The rise of AI inference has reshaped data infrastructure demands, presenting distinct challenges compared to traditional workloads. Inference requires low-latency, high-throughput, and random access to handle large scale read and write workloads. With recent disruptions, costs have also become an important consideration for LLM-serving infrastructure.
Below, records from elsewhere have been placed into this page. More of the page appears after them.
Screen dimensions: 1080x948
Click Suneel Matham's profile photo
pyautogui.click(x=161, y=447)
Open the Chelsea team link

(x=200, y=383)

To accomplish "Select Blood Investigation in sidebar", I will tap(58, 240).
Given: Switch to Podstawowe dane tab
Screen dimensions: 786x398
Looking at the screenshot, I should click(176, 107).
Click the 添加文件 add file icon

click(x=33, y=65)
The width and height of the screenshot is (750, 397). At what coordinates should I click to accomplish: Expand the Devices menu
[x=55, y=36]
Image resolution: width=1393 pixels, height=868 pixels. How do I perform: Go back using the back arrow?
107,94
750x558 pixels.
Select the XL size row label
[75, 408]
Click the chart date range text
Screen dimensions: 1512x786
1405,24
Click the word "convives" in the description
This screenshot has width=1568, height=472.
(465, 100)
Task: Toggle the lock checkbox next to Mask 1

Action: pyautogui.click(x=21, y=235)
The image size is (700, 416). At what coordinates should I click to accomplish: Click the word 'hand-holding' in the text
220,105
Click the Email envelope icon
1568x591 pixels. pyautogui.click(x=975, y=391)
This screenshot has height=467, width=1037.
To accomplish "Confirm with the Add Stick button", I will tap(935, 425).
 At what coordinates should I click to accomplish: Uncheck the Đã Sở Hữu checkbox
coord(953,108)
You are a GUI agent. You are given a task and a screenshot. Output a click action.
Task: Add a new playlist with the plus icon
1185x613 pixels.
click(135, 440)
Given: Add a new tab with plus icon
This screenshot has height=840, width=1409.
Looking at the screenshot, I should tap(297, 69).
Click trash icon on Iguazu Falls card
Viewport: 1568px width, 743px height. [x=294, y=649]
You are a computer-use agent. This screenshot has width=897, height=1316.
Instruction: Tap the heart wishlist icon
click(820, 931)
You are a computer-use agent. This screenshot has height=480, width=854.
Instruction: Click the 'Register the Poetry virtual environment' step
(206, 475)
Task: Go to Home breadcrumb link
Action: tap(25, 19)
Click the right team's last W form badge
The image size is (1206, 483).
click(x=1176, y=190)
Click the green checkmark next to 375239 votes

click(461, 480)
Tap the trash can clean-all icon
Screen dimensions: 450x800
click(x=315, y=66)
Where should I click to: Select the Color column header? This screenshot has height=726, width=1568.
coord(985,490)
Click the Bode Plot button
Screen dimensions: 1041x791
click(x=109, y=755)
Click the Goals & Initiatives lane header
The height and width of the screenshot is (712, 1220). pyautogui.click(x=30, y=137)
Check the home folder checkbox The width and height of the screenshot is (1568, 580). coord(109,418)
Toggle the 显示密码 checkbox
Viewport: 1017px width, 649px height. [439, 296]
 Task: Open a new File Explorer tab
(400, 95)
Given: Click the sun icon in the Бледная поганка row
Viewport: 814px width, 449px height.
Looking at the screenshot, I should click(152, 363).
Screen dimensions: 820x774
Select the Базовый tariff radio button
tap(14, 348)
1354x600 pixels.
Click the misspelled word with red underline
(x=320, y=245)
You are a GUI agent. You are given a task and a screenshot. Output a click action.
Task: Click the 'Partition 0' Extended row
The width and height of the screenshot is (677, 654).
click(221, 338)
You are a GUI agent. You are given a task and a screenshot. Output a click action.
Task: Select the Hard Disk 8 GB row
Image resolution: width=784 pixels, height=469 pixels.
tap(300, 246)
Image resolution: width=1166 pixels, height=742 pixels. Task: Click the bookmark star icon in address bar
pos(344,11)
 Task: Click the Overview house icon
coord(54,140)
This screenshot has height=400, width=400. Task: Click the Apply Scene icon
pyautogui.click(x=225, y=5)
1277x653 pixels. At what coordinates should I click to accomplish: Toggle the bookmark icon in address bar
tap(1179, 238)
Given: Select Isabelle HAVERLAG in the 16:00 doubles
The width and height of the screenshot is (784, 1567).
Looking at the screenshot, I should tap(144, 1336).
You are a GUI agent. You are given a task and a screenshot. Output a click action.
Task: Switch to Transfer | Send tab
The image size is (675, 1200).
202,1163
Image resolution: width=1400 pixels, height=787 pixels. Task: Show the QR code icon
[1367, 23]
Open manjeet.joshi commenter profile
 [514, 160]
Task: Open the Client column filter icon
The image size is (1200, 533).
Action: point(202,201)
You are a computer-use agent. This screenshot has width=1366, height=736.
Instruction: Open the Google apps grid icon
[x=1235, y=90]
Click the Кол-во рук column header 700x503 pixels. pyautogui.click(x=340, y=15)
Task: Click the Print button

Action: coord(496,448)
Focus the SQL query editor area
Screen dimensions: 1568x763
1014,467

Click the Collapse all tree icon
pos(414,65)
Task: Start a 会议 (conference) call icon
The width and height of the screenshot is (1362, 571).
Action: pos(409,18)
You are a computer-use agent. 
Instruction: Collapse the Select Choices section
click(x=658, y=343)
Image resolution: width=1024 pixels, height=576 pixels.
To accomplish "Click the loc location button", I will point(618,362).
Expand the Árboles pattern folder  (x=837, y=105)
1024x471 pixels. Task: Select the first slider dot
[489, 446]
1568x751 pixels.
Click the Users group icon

To meet these unique requirements, Alluxio has collaborated with the vLLM Production Stack to accelerate LLM inference performance by providing an integrated solution for KV Cache management. Alluxio is uniquely positioned to be the ideal solution for KV Cache management because Alluxio enables larger capacity by utilizing both DRAM and NVME, provides better management tools such as unified namespace and data management service, and offers hybrid multi-cloud support. This joint solution moves beyond traditional two-tier memory management, enabling efficient KV Cache sharing across GPU, CPU, and a distributed storage layer. By optimizing data placement and access across different storage tiers, it delivers low-latency, greater scalability, and improved efficiency for large-scale AI inference workloads.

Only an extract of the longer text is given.